I've seen them destroy/pull off the outer plastic trim on a car roof like they had pliers for beaks. They're pretty meaty and large and are not scared off easily. Loud as fuck too.
Around the German area where I live, they team up in "bird gangs" and if the fellow humans were too lazy to properly close the garbage, they will open it, either alone or via team work.
It is not uncommon to eventually find garbage bags scattered around, which they took out while searching for food, thanks to those lazy animals species that failed to properly close the garbage container.
In Germany, we have similar problems, just with crows. In Munich, many trash bins had to be upgraded to be crow (and pigeon) proof, and there have even been occasional attacks - due to covid restrictions, cities became more quiet so the birds nested... and then the restrictions eased and people invaded the areas of the nests.

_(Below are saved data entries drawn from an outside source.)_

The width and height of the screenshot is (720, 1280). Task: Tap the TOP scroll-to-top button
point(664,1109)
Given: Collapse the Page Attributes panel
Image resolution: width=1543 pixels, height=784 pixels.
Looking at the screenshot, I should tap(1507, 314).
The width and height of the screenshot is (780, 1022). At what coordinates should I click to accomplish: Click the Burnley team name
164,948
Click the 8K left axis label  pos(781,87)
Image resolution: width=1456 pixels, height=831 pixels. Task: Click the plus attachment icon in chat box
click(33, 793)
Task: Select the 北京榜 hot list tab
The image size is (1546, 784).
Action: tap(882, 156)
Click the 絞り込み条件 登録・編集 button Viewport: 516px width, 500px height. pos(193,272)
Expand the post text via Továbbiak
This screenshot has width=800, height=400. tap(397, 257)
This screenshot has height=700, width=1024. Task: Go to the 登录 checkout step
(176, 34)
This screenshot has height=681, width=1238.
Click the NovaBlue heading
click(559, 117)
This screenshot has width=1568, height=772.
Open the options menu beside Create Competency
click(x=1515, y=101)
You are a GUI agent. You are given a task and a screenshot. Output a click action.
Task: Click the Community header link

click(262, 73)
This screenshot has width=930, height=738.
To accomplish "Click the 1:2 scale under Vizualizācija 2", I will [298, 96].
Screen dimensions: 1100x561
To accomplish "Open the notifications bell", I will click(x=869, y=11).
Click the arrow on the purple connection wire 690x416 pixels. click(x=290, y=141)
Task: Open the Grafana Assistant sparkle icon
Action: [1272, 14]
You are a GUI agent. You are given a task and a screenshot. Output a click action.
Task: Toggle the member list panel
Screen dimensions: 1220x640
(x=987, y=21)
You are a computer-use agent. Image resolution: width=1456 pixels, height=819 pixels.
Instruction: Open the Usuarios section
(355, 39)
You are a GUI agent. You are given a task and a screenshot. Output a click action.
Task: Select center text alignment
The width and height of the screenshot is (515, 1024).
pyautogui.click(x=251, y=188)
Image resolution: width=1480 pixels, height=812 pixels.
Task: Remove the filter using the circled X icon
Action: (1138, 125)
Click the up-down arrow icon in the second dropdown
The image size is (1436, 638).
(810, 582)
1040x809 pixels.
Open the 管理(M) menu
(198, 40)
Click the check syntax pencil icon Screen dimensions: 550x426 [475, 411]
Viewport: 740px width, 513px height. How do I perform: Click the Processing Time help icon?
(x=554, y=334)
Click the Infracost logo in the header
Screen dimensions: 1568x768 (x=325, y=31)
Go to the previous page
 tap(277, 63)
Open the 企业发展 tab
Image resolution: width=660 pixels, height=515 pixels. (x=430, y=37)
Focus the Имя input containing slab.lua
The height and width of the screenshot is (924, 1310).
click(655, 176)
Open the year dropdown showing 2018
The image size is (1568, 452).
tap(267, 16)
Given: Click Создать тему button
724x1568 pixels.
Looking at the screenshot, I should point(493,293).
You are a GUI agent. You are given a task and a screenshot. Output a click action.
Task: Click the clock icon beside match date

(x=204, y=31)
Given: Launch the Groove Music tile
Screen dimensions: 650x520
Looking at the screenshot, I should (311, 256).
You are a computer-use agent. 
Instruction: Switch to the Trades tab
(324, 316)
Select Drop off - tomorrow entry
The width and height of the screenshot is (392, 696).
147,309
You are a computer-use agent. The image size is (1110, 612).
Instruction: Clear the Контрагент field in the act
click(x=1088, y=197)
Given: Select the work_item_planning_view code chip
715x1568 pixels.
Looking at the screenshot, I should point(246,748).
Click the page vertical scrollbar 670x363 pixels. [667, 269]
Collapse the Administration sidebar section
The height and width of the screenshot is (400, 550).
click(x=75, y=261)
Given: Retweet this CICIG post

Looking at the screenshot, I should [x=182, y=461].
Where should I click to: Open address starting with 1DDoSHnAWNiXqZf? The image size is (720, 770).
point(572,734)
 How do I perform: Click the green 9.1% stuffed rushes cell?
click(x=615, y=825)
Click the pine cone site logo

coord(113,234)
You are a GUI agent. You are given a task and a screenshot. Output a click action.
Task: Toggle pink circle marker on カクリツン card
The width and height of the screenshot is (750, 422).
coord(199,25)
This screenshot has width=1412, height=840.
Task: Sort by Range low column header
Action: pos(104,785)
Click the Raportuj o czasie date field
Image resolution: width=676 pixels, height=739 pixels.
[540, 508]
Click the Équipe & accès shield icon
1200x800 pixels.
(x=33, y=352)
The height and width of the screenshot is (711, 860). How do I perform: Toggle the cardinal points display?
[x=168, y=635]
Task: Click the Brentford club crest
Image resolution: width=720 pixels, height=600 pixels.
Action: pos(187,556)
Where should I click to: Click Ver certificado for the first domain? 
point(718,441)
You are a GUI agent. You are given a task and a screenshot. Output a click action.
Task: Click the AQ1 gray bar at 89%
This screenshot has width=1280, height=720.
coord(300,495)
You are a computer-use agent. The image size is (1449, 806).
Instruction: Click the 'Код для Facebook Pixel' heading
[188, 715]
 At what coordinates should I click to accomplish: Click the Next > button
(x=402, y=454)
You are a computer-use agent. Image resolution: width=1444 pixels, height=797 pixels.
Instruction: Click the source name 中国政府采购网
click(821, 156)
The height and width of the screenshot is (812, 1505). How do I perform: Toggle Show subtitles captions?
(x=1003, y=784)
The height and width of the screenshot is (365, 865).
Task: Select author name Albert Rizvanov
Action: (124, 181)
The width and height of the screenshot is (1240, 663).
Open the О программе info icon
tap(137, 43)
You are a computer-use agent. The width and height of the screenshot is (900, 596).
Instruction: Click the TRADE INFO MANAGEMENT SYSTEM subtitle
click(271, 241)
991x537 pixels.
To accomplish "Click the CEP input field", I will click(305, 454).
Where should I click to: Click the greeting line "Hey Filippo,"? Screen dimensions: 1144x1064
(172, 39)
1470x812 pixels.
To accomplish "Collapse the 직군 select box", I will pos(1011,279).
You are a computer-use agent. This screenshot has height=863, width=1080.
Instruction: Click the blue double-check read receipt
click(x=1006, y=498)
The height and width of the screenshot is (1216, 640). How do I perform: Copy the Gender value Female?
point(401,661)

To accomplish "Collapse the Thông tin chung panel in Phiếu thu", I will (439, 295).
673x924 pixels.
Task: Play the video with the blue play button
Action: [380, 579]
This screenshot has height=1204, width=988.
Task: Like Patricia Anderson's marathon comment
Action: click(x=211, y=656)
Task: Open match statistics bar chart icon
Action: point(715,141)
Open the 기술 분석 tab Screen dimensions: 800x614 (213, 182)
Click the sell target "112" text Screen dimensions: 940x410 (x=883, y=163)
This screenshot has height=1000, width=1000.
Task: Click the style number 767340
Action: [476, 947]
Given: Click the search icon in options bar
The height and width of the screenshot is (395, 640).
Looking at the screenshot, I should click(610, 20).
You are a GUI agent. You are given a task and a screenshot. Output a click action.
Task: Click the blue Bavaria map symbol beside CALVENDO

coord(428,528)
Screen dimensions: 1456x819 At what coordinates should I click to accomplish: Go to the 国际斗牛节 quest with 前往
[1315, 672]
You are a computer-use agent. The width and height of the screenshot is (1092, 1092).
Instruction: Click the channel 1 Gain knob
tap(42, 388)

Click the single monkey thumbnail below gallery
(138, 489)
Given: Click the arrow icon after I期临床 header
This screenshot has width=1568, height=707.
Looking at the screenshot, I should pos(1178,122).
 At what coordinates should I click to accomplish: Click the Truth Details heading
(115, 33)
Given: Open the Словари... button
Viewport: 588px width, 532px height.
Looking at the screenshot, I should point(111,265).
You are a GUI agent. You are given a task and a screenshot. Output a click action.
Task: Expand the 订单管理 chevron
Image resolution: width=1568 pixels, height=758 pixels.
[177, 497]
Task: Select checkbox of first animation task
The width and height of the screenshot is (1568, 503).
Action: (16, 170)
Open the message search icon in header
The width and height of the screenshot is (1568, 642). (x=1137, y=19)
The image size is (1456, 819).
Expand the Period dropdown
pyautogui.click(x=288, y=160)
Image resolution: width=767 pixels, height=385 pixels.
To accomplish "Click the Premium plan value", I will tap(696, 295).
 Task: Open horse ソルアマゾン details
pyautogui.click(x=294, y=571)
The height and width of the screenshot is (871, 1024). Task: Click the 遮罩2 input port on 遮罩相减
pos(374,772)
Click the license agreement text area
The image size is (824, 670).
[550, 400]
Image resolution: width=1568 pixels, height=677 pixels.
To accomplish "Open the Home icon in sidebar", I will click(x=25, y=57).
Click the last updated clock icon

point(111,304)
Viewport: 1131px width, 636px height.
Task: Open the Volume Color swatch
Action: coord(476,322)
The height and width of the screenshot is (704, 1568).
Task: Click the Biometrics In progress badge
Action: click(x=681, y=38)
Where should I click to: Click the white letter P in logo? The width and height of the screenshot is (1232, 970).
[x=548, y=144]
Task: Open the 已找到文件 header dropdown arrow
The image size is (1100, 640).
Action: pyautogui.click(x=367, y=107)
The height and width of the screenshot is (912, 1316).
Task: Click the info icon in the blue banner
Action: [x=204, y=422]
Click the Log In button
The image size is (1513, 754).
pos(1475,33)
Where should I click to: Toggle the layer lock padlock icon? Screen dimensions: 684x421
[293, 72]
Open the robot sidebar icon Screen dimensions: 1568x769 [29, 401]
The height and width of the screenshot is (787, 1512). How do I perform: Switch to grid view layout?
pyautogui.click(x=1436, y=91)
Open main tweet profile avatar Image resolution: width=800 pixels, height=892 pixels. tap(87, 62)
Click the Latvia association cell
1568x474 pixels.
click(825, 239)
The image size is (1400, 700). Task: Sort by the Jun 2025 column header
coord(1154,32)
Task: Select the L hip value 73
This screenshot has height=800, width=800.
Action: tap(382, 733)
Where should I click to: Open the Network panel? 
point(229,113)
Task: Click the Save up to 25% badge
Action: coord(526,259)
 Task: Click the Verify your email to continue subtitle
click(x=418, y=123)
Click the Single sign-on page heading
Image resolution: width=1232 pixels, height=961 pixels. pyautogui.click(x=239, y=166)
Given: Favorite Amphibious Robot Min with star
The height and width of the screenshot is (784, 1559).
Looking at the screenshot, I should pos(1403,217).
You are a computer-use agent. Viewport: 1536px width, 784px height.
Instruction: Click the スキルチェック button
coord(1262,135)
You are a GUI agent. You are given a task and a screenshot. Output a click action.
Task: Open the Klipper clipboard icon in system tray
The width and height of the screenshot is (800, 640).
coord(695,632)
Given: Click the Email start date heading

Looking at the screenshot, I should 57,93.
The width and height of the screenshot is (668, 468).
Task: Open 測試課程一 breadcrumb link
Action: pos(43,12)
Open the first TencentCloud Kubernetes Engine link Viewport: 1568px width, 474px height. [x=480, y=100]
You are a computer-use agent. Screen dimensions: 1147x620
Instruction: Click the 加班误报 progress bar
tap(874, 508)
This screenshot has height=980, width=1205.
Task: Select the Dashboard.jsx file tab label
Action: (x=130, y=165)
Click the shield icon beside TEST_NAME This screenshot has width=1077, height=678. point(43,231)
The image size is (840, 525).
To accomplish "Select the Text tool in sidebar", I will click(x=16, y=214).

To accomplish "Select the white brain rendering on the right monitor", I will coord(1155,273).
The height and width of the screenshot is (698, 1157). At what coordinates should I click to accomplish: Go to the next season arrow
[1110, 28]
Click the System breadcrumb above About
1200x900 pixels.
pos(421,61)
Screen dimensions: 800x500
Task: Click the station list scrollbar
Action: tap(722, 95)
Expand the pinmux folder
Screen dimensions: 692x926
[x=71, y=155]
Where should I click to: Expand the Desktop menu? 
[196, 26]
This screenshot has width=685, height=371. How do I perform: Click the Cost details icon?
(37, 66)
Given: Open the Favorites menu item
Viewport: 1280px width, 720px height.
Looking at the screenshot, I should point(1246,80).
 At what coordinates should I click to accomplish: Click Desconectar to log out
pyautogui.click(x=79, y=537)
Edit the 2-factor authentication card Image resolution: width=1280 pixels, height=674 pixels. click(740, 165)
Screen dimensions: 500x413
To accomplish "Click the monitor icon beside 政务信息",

Live in Sydney and have had the cockatoos in our bins a few times in the past six months. They’re pretty brazen too, caught them at it a while ago and they carried on like I wasn’t there.
Started leaving a brick on the lid which seems to work.
Agreed, although this particular type of bin also gets called a "Wheelie Bin" (or perhaps "Wheely Bin"? not sure how to spell it actually..) a lot, at least in South Australia.
In the UK they are colloquially referred to as dustbins. My local council formally refers to them as rubbish bins and their contents as rubbish or waste [0]. The term wheelie bin is used when they do in fact have wheels (ours don't). Very few Brits would call them trash bins or trash cans.